If the person to whom the show cause notice is served, offers sufficient causes, the court has power to discharge the notice and remit the penalty. The order remitting the penalty wholly or partly must be based on reasons to be recorded by the court. The provisions of section 446(3) Cr.P.C. are very clear in this regard. 8. In the instant case, the learned lower court forfeited the bail bonds furnished by the appellants, by the impugned order dated 21.4.2009 but instead of giving the appellants the notices as required by section 446 Cr.P.C. either to pay penalty or to show cause as to why it should not be paid, straightway issued warrants for recovery of the amount, which was not legal and contrary to the import of section 446 Cr.P.C. It was obligatory on the learned court to give notices calling upon the appellants to pay the penalty or show cause as to why it should not be paid. Without doing so, it was not open to the learned lower court to impose penalty and recover the same.
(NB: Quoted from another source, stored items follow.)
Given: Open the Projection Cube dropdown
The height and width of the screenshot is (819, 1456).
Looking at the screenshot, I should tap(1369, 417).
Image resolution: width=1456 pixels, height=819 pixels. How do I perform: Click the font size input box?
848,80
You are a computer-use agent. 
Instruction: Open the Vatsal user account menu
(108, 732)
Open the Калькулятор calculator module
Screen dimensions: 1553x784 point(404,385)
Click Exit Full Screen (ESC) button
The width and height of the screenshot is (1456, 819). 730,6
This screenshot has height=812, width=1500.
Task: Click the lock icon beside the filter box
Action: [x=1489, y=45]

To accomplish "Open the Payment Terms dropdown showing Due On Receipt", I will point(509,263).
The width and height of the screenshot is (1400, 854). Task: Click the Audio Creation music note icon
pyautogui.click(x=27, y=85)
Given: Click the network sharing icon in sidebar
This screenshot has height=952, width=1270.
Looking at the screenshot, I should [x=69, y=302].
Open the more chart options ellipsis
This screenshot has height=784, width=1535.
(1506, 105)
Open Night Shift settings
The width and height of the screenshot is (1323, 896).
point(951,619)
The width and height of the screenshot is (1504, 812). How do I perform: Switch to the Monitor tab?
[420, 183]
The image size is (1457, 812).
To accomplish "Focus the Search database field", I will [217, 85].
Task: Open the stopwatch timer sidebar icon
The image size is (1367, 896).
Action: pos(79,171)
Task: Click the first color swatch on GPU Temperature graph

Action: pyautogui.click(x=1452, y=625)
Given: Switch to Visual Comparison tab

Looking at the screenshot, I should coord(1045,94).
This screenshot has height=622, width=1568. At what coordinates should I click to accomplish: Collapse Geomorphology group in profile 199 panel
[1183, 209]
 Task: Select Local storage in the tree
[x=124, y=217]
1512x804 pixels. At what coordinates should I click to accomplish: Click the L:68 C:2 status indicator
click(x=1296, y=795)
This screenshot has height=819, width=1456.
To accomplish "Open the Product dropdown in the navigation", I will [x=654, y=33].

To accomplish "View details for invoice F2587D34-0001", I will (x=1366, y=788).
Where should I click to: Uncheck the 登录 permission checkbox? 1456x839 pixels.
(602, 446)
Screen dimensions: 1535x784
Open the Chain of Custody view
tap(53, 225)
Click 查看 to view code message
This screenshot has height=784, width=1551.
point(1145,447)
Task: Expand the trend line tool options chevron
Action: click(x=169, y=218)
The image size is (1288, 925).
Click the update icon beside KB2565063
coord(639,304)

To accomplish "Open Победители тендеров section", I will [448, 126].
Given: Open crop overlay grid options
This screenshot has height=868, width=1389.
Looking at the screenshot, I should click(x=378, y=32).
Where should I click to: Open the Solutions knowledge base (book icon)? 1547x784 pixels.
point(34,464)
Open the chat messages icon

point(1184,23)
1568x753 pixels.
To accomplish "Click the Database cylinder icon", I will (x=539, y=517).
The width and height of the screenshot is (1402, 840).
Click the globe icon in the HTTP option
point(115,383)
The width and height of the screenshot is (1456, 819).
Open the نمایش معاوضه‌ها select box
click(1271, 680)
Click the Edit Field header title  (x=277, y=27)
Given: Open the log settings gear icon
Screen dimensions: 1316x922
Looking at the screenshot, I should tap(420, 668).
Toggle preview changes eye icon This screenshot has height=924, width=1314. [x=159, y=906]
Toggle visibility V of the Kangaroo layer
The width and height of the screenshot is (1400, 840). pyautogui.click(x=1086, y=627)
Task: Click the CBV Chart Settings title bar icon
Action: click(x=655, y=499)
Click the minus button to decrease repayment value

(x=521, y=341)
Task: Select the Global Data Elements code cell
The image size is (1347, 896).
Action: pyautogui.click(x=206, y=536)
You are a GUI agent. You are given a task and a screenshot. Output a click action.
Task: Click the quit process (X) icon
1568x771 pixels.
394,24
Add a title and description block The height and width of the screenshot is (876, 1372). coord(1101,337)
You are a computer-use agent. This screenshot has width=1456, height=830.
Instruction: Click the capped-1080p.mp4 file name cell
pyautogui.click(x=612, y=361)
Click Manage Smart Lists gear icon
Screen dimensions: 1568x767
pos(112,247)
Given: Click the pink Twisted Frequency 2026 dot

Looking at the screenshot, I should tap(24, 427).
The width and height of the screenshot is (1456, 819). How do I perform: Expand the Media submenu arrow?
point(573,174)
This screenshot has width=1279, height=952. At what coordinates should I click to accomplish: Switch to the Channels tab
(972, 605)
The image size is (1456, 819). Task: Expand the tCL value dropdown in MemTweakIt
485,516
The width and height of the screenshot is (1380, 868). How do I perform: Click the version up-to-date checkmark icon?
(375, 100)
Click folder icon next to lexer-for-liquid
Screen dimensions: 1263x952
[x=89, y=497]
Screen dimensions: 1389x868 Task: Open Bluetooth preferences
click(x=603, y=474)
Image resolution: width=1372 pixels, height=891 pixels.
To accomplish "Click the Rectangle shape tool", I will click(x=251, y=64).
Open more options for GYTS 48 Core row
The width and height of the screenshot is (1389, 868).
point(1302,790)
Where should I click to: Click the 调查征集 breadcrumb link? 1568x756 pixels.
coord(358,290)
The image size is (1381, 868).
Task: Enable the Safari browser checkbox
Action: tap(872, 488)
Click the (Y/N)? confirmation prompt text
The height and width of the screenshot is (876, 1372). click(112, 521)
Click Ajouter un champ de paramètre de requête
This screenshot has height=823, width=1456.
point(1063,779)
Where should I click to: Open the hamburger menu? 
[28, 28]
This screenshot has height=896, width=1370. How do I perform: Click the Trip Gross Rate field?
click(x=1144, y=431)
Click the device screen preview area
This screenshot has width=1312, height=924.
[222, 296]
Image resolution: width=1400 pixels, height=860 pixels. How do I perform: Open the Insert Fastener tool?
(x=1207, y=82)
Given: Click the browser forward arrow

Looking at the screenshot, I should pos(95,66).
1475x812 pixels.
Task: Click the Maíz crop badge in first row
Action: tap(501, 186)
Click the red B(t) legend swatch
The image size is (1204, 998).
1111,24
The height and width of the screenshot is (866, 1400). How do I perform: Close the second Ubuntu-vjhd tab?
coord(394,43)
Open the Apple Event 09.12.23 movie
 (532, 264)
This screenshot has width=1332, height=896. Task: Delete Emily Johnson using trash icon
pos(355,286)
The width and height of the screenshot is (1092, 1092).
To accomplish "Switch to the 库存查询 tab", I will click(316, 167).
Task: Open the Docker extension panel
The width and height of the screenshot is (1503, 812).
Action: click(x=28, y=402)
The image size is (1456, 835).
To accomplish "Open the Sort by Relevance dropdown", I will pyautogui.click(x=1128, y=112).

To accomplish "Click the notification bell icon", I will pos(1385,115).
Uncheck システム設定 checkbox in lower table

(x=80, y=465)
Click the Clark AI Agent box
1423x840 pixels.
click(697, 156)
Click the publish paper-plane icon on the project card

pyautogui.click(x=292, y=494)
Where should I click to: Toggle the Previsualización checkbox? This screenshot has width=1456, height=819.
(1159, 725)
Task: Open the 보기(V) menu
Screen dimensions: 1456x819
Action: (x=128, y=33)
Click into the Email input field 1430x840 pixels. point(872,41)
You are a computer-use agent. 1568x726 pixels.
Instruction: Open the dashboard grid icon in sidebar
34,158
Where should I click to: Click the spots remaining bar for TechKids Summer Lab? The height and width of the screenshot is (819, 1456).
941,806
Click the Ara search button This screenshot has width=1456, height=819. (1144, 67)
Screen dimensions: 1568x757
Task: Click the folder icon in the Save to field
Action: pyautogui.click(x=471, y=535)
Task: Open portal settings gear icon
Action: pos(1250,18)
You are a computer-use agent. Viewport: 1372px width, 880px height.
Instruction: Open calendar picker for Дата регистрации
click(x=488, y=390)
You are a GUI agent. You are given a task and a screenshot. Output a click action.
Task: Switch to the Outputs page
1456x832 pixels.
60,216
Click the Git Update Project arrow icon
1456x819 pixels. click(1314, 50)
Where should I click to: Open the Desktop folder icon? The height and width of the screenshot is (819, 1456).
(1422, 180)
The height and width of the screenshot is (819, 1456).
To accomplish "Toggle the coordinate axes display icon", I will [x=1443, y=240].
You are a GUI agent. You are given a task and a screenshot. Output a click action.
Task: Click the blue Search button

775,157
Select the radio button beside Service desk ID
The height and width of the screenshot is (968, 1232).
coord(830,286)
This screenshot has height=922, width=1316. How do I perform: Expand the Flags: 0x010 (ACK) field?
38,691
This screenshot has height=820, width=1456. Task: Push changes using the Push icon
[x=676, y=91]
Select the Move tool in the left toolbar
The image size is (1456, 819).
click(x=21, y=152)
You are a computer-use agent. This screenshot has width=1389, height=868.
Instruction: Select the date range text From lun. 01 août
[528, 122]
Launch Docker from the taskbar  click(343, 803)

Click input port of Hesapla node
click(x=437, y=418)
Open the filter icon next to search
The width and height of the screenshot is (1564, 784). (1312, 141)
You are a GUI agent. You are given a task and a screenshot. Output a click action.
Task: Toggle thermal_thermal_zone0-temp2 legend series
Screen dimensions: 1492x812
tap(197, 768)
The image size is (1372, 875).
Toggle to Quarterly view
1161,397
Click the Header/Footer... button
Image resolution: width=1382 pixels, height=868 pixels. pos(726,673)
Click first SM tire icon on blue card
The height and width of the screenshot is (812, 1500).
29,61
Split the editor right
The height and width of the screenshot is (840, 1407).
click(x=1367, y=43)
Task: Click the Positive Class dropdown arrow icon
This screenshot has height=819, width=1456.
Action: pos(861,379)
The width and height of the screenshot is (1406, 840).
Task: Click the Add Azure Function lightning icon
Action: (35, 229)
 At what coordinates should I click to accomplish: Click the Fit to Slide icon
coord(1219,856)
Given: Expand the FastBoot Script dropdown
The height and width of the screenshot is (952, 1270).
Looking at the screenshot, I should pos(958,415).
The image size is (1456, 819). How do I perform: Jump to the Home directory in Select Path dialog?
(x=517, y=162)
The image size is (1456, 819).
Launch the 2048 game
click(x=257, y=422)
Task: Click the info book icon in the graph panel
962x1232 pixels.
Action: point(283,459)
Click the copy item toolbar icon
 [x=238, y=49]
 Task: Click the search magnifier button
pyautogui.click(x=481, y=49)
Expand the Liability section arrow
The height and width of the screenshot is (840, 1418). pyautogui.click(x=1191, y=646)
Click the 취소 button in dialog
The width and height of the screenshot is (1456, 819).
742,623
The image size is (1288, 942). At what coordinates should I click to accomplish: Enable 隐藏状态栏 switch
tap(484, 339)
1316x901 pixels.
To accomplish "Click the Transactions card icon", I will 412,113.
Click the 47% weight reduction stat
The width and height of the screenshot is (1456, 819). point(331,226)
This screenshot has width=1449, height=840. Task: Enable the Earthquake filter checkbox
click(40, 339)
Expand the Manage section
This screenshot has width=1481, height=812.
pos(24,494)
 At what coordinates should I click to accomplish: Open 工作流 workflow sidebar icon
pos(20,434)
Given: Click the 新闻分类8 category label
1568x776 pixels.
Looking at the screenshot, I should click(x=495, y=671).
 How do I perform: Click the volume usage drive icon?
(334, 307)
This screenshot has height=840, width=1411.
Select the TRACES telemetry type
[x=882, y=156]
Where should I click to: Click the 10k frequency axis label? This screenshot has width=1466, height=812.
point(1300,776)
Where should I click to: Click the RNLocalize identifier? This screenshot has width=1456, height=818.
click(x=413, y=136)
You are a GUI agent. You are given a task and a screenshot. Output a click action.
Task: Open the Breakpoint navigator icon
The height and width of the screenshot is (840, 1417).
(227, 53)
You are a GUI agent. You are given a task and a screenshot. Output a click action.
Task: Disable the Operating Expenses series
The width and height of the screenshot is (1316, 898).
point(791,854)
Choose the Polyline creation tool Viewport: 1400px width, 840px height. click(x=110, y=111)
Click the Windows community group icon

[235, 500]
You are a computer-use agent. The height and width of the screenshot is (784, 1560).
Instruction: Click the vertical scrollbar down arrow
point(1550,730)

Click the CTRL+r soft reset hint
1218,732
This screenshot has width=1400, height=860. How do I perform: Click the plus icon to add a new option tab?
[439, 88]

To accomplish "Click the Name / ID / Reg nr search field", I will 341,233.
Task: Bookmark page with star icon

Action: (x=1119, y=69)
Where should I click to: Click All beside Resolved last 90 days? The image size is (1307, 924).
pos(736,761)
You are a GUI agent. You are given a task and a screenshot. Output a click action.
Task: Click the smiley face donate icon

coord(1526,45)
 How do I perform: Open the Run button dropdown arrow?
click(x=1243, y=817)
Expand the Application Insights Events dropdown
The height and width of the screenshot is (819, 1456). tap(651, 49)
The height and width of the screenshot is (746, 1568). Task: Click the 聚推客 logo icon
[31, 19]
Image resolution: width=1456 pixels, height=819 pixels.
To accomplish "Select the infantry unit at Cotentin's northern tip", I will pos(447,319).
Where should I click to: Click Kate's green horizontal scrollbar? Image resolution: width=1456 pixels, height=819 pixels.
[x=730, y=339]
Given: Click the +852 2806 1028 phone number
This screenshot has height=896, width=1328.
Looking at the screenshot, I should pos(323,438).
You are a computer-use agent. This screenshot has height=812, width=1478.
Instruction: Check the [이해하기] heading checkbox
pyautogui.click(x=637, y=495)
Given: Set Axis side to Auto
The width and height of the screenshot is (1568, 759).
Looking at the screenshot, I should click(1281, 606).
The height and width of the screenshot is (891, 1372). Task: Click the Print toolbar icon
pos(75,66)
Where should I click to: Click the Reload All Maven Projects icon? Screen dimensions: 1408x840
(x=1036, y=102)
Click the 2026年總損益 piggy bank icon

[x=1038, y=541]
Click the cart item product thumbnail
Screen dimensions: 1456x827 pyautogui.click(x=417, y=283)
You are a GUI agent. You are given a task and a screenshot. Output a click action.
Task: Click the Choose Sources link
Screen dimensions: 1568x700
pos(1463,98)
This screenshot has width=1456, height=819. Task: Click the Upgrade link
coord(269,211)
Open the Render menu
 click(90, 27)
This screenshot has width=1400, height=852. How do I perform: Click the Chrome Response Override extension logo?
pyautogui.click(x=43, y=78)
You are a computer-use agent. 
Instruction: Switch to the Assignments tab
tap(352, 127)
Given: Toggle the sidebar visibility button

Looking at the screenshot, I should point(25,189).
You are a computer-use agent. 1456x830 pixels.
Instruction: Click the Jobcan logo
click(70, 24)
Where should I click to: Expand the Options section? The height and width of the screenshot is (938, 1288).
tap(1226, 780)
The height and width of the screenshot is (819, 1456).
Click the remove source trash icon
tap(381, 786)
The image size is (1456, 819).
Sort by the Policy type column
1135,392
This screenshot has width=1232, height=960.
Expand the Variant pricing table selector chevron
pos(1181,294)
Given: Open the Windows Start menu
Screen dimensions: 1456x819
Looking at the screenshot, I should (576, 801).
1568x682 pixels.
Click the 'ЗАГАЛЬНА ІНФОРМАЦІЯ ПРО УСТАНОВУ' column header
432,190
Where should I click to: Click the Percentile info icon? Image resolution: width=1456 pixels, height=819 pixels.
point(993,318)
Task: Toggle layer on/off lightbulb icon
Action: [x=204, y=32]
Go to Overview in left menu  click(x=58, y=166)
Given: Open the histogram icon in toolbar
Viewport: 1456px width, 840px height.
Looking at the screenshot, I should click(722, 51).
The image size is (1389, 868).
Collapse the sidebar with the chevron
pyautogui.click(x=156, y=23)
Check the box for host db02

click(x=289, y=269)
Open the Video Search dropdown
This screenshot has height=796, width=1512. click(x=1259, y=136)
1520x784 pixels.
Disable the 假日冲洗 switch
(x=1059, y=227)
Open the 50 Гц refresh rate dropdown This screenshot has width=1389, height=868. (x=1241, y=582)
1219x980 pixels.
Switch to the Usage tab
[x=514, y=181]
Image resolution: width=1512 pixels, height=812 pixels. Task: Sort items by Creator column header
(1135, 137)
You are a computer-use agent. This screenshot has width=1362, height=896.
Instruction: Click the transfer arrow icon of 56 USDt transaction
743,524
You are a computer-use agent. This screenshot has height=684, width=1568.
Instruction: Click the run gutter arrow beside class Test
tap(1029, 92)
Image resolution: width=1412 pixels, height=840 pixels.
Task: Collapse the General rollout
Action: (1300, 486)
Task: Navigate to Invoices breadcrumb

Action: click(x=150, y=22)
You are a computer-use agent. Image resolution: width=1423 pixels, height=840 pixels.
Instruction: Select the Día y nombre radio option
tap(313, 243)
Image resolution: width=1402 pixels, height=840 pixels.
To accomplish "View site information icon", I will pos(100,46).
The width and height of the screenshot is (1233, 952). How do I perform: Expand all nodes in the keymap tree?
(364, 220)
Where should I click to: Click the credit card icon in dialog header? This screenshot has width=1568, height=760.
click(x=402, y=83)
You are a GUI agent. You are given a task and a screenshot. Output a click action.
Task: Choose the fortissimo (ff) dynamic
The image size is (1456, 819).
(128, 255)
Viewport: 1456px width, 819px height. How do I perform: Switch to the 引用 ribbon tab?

In view of these reasons, the impugned order which has been passed in utter disregard to the provisions of section 446 Cr.P.C., can not be sustained. 9. The learned lower court should also give due consideration to the fact that the accused has not only appeared but is also in the custody of the court before passing any order under section 446 Cr.P.C. 10. The appeal is allowed. The impugned order dated 21.4.2009 and subsequent proceedings in pursuance thereof are set aside. The learned Additional Sessions Judge is directed to reconsider the matter and pass appropriate order afresh in the light of the observations made here in before, after providing a reasonable opportunity to the appellants to show cause as contemplated by section 446 Cr.P.C.